> **DATASET RECORDS**
++++++++

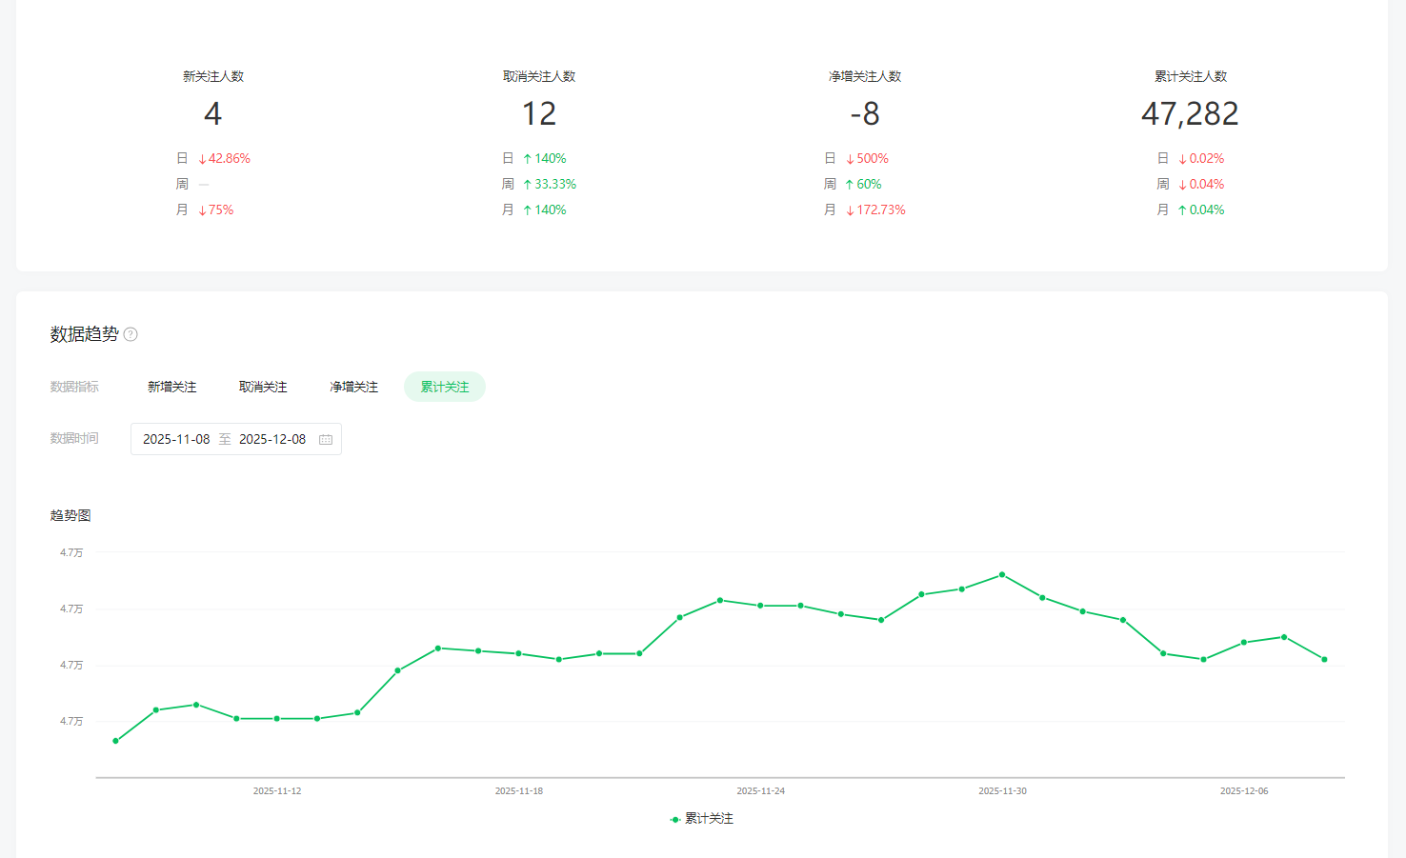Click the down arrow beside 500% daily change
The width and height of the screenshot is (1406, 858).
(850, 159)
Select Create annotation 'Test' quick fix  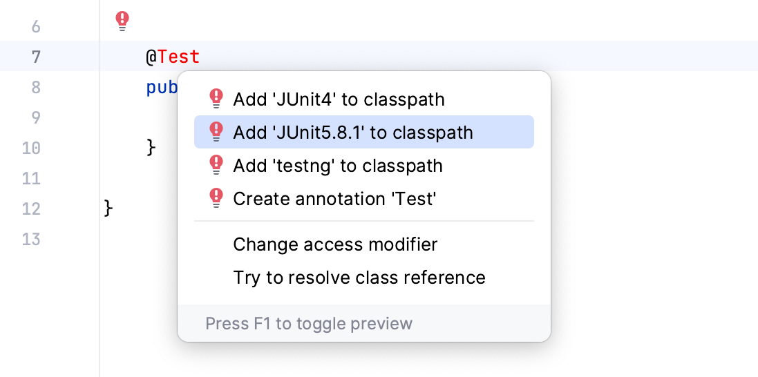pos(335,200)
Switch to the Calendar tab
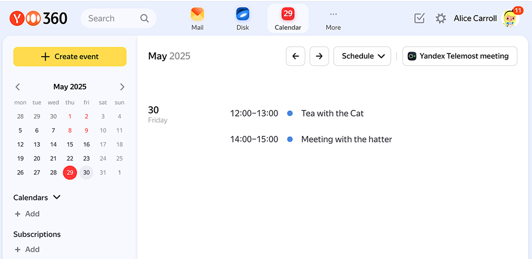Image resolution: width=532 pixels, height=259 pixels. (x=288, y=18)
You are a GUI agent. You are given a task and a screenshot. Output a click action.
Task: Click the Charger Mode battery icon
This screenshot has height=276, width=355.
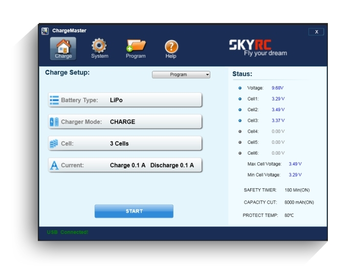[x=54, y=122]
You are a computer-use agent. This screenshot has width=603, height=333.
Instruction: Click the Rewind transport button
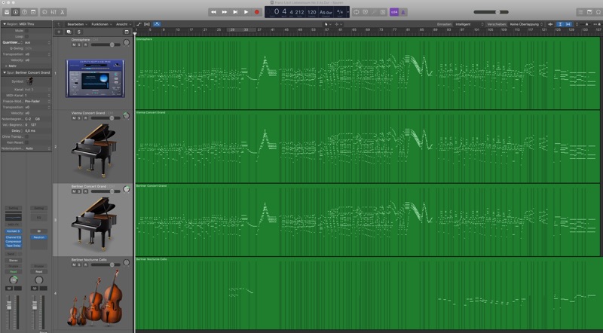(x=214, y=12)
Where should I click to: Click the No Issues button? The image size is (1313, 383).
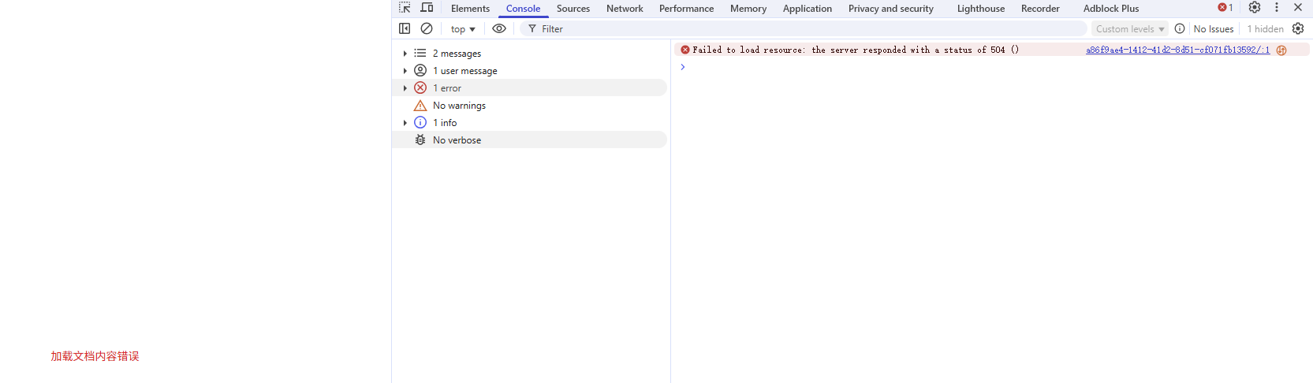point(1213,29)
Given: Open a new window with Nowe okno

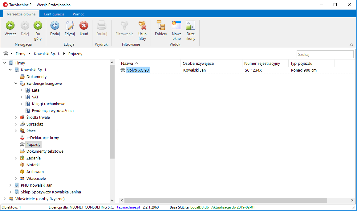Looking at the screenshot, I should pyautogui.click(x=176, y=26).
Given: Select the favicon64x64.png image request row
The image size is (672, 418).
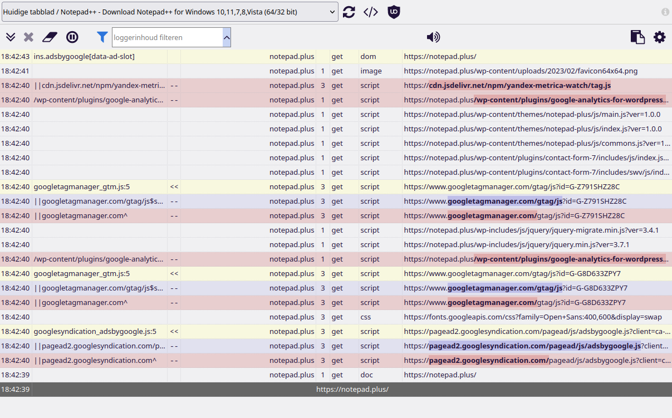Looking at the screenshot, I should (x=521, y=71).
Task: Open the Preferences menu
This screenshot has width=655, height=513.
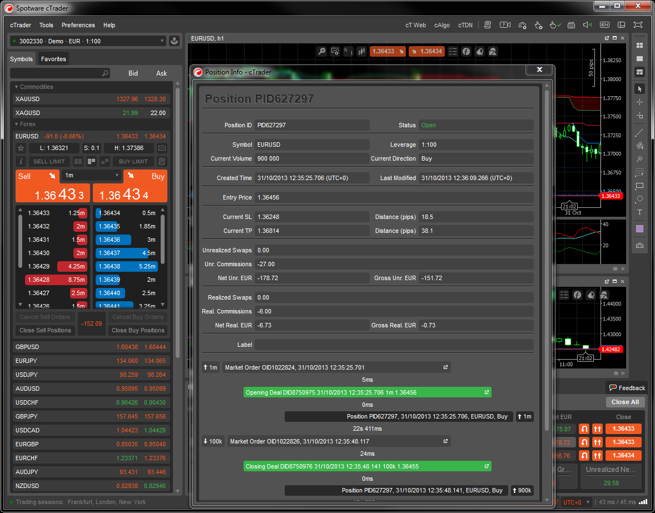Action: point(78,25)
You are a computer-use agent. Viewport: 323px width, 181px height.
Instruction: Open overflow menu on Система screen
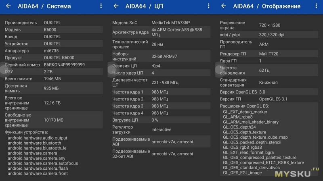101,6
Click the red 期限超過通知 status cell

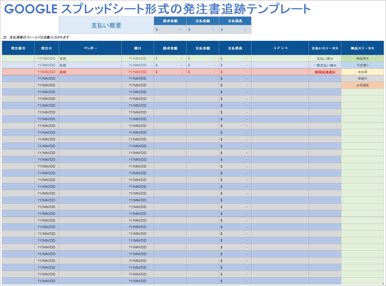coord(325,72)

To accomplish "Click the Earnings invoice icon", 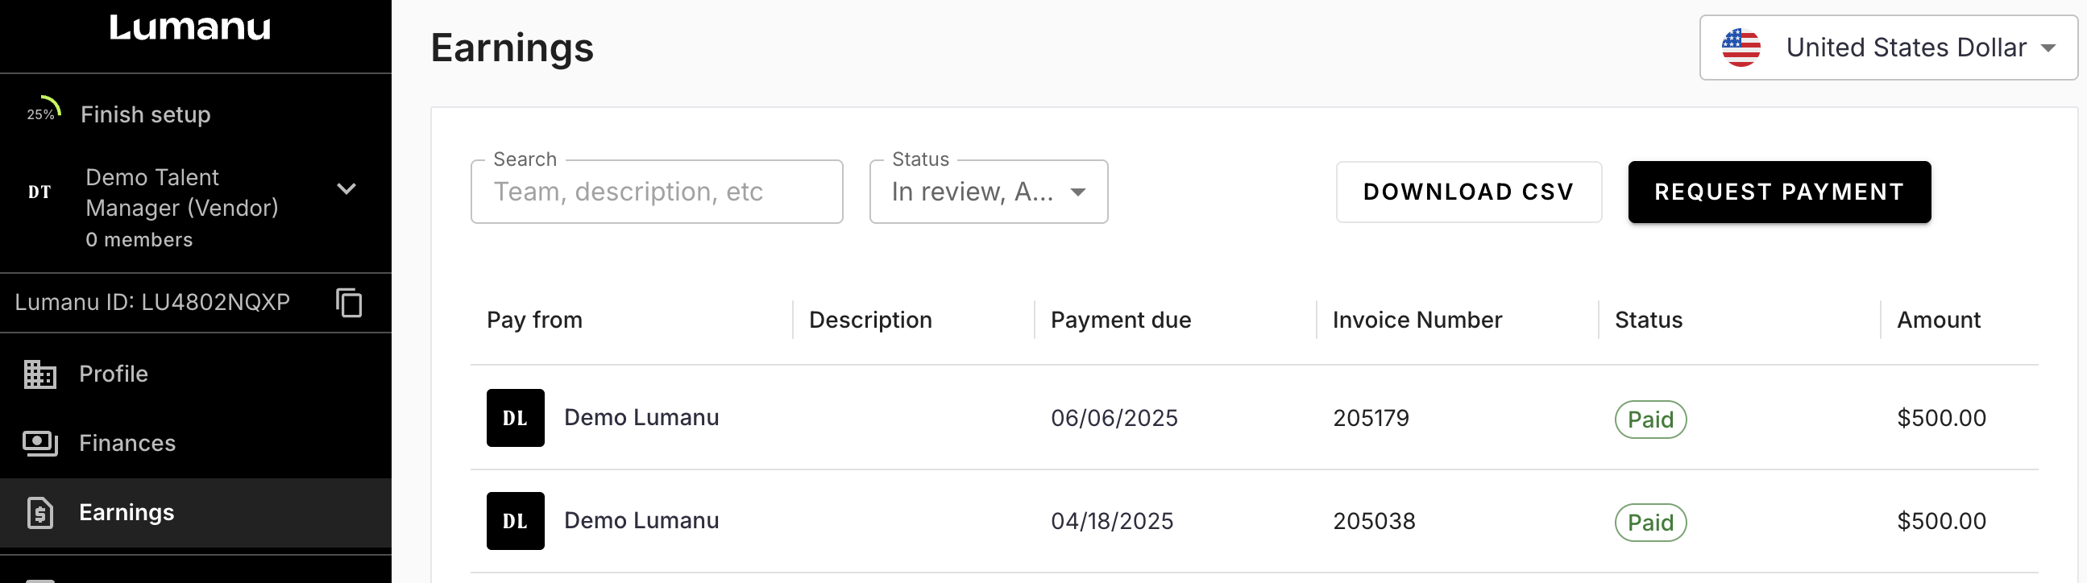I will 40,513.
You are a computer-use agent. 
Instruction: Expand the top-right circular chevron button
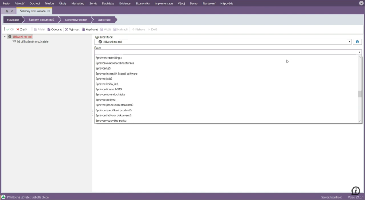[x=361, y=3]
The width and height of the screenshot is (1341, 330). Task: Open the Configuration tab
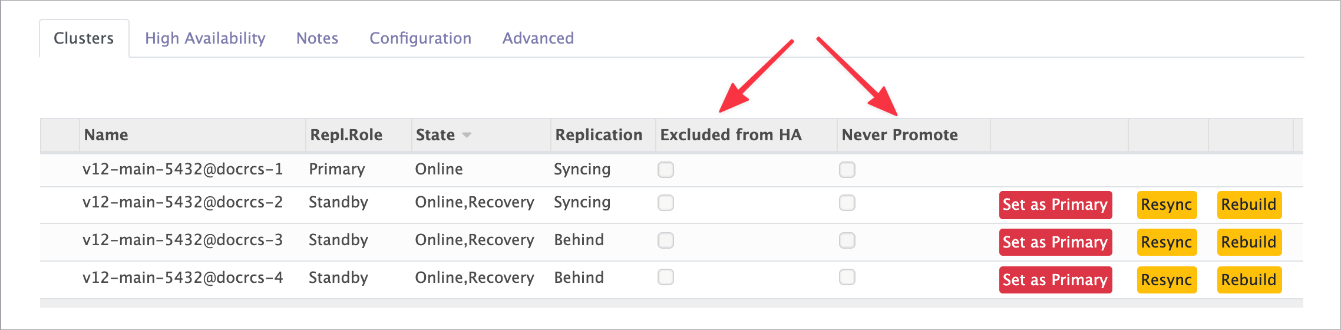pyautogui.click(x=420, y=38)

++++++++

> **WORK INSTRUCTIONS**
All lines carrying the word "computer" must be copied from the data above.

> **EXERCISE OUTPUT**
You are a computer-use agent. This screenshot has width=603, height=333.
You are a computer-use agent. Viewport: 323px width, 181px height.
You are a computer-use agent. 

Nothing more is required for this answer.